How does one redefine the boundary between madness and rationality? This is the question that launches Ben Woodard on a discussion of the methods for accessing the Absolute or what he refers to as the Great Outdoors. Immanuel Kant’s theoretical framework with its “legalistic” norms is the first target of his criticism, which argues that Kant’s bulwark shielding rationality from madness is untenable. Kant had “circled his wagons” against madness in order to clearly distinguish philosophical speculation from the ravings of a madman, but that defense deprived philosophy of the capacity to describe reality as it is. Speculative realism positions itself as an alternative to Kant that holds out the promise of access to the Great Outdoors; therefore it must somehow distinguish philosophy from madness.

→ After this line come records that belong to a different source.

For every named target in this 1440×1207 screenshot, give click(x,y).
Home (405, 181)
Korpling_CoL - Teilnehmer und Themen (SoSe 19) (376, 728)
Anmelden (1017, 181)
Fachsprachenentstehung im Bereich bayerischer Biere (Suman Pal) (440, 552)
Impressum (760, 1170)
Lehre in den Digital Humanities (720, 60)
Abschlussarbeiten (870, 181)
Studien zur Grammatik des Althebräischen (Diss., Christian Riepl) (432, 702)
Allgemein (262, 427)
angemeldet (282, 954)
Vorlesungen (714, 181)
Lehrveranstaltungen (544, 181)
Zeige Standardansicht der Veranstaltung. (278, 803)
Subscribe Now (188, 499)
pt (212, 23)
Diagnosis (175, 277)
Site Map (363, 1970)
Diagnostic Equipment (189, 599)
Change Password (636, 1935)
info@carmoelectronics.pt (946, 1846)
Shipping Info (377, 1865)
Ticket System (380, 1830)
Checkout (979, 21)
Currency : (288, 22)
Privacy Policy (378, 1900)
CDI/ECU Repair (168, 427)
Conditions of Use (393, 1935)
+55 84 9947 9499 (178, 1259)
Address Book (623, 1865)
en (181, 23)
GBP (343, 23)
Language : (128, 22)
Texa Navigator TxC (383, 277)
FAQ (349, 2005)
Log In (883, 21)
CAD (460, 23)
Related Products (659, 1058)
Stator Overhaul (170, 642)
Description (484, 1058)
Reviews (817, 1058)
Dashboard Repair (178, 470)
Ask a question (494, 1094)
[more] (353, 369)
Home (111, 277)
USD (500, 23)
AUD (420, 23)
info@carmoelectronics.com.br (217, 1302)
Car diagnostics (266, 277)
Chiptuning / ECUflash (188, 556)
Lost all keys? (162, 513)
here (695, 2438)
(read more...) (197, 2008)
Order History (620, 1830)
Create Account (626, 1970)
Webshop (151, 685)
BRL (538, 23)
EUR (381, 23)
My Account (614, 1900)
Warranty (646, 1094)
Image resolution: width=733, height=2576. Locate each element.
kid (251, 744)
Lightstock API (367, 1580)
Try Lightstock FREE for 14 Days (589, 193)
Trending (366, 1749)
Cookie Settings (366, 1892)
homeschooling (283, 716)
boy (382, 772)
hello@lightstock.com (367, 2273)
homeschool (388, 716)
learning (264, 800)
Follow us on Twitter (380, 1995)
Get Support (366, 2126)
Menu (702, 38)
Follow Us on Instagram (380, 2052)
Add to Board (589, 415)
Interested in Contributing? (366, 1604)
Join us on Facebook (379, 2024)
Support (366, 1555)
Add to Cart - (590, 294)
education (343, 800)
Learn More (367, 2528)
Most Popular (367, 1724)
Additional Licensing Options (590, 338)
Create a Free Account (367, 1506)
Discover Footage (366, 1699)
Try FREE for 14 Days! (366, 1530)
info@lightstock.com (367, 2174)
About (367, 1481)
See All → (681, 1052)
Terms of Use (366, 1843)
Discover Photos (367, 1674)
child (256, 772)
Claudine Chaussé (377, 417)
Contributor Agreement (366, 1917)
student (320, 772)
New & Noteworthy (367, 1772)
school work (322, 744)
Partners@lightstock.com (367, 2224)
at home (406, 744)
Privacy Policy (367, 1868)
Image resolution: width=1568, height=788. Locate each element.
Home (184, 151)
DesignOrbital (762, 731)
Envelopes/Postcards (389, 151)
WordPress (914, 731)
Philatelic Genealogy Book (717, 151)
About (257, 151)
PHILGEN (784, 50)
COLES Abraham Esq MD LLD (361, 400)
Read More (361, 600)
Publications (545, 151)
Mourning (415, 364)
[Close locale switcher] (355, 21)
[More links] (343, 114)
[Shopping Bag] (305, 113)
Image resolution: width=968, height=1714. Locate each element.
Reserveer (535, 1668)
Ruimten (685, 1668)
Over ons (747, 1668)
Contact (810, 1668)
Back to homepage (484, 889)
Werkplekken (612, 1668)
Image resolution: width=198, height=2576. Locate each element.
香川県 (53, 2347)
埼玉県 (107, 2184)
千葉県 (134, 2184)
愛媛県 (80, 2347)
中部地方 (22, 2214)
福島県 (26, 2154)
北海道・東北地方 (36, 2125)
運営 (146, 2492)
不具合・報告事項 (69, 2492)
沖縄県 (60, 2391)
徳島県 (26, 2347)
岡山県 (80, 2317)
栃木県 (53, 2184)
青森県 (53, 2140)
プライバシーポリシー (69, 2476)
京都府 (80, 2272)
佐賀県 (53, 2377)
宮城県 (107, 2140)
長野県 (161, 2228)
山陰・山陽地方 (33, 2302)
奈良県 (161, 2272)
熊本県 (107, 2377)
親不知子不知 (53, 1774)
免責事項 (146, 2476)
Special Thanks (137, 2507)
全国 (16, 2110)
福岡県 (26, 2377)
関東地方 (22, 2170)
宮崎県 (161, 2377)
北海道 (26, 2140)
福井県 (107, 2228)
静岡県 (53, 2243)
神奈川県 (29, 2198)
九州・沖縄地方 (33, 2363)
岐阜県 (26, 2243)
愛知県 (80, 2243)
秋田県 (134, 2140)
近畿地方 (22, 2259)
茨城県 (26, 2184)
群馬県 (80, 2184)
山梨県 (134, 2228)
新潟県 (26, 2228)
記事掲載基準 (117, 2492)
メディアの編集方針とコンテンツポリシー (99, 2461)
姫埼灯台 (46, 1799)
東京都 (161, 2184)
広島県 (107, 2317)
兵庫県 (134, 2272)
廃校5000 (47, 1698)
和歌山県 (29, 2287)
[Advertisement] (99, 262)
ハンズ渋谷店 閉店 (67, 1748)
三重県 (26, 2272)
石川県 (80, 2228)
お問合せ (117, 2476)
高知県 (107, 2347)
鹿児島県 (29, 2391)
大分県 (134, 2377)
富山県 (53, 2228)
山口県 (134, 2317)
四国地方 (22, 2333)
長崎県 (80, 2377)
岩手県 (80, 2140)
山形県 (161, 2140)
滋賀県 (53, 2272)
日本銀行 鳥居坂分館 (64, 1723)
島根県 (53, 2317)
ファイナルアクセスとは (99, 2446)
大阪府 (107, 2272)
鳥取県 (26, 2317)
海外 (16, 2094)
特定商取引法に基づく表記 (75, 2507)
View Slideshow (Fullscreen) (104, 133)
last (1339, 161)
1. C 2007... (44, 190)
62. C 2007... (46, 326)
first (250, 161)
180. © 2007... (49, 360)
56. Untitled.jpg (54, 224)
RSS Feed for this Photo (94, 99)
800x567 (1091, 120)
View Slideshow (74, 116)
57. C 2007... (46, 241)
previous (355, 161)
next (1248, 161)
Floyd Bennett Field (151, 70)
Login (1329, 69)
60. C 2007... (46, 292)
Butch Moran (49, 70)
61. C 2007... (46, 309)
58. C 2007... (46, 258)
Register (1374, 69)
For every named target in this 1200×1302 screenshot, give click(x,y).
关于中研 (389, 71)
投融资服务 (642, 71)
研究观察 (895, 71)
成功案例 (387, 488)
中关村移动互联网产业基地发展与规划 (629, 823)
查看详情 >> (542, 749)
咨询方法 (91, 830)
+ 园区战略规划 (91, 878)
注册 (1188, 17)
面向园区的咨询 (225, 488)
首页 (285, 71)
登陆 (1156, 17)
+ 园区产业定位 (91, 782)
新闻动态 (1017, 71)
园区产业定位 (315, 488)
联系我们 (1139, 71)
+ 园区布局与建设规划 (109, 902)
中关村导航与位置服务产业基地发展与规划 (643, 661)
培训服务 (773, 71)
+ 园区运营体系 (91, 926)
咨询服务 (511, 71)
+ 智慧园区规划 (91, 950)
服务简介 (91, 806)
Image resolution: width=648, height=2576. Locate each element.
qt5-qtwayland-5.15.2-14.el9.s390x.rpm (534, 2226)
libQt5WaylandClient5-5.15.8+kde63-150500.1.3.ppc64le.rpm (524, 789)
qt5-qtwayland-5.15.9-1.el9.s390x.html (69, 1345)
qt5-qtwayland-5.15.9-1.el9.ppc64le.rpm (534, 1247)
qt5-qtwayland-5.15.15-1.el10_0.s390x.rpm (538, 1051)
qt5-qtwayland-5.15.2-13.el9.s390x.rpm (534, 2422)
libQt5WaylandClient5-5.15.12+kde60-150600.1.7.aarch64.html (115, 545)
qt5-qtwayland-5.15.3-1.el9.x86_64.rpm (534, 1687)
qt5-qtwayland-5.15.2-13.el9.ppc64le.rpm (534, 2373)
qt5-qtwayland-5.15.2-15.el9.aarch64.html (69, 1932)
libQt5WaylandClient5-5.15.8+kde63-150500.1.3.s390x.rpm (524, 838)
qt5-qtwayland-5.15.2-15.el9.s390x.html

Rather than indulging in the “mad speculation” or theoretical permissiveness of some followers of Gilles Deleuze and Félix Guattari in order to leave the narrow limits of reason behind, Woodard applies the thinking of Thomas Ligotti and Howard Lovecraft to make a two-pronged attack on anthropocentrism. Lovecraft represents a “shoggothic materialism” that energizes the horror of formless matter, while Ligotti represents a “ventriloquist idealism” highlighting the inherent horror of having a consciousness. Weird fiction then is no longer a literary excuse for madness that justifies pursuit of after stunning imagery at the expense of meaning, but is instead an important theoretical tool for grounding the external as such. What is ultimate is not attainable through altered states of consciousness or otherwise distorting language or bodily being. To the contrary, it is reached by rather tedious work with a text which is itself already positioned in the Outdoors with respect to the reader.